* Assigned task: Nothing but the lines from the one that contains "Image resolution: width=1568 pixels, height=756" to the end of the records should be printed, both ends included, exactly as given.

* Exercise materials:
————
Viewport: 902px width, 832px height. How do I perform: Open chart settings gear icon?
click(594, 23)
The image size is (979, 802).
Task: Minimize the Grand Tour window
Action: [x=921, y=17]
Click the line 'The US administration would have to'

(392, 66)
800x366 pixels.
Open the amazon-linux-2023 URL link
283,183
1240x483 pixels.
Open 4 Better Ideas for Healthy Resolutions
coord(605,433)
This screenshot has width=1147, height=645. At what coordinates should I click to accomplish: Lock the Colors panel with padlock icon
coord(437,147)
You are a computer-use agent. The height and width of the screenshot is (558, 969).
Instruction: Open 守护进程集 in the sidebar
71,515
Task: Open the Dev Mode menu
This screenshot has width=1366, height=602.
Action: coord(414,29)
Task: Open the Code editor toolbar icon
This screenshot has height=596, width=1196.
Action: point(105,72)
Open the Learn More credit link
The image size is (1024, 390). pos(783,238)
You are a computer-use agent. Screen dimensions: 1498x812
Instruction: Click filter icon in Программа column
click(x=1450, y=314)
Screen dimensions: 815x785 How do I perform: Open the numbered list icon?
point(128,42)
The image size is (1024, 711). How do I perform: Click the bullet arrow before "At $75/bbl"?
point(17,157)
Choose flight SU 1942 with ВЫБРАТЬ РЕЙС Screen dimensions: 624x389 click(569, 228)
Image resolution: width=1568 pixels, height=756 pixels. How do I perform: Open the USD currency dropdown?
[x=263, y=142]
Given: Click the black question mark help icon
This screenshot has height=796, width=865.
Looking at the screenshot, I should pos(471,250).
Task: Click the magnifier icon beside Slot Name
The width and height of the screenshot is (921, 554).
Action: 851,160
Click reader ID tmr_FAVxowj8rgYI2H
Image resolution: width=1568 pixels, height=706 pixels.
————
* Exercise output:
Image resolution: width=1568 pixels, height=756 pixels. How do I perform: Open the USD currency dropdown?
[x=263, y=142]
Given: Click the black question mark help icon
This screenshot has height=796, width=865.
Looking at the screenshot, I should pos(471,250).
Task: Click the magnifier icon beside Slot Name
The width and height of the screenshot is (921, 554).
Action: 851,160
Click reader ID tmr_FAVxowj8rgYI2H
Image resolution: width=1568 pixels, height=706 pixels.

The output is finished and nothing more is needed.